You don’t have the talent...
But Haven was shaking her head. “She’s wrong. She’s just wrong. Maybe she figured out that you’re not cut out to be a pop musician, but you already knew that. I heard you play blues, Mark. God. You play. You made me believe. I went home and bought, like, three blues albums. But you know? I wanted to buy yours. I wanted to lie on my bed with earbuds in and let you fill up my head. Hell, I wanted to be you and know I had that kind of passion in me.”
The intimacy of her words shook something loose in his chest, and it moved and rattled and cut off his ability to say anything. But he knew his eyes were full of his gratitude.
“And you’re amazing with those music lessons. That kid. Gavin. You know that spell in the Harry Potter movies, where Dumbledore uses his wand to pull thoughts out of his head, the tip of the wand kind of draws this little thought thread right out—?” She gestured. “That’s what it’s like. Like Gavin has all this music in him and you know how to get it out.”

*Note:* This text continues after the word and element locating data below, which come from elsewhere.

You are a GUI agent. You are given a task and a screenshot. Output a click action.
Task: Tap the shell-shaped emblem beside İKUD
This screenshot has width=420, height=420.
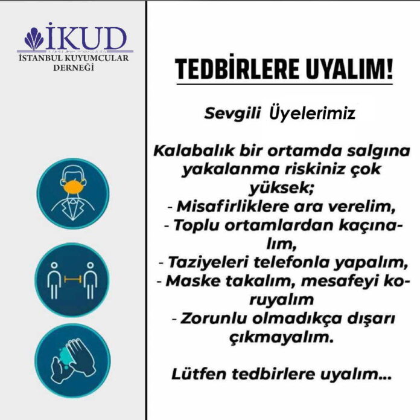(x=34, y=39)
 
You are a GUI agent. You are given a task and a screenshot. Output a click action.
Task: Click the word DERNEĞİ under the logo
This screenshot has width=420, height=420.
(x=74, y=68)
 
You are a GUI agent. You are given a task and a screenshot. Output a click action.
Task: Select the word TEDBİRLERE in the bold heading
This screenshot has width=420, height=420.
(x=237, y=69)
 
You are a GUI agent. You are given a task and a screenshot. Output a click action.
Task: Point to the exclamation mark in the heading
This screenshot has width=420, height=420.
(x=389, y=69)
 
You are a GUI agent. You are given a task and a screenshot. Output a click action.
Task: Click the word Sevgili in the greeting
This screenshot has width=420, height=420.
(x=232, y=114)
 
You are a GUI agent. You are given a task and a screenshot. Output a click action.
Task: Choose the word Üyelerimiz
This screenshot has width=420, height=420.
(x=312, y=113)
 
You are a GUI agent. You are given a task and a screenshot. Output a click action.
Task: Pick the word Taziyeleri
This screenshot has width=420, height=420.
(x=208, y=262)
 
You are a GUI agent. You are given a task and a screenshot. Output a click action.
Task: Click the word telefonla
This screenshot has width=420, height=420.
(x=291, y=262)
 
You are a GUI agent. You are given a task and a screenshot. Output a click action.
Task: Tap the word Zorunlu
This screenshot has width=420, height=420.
(x=213, y=318)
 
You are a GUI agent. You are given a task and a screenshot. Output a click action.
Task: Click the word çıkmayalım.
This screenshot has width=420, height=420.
(x=282, y=338)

He felt himself warm with pleasure and embarrassment as she spoke. Her praise was like a spell.
“Also,” she said, but cut herself off with a shake of her head. “Sorry, I should shut up before I get myself in more trouble.”
“What?”
For a moment she wouldn’t look at him. Then she slowly lifted her gaze, and he saw a mix of emotions there that matched his: confusion, desire, uncertainty. “The music issue aside,” she said, “Lyn’s an idiot if she didn’t appreciate your other talents.”
8
“MY OTHER— OH.”
Color rushed into Mark’s face, and that was enough to get Haven’s blood going, moving hot and fast through her veins, swelling her up with need.
Haven wasn’t sure what she was doing, but she wanted something more to happen between them. She wouldn’t have brought Wednesday up otherwise. It was sheer provocation.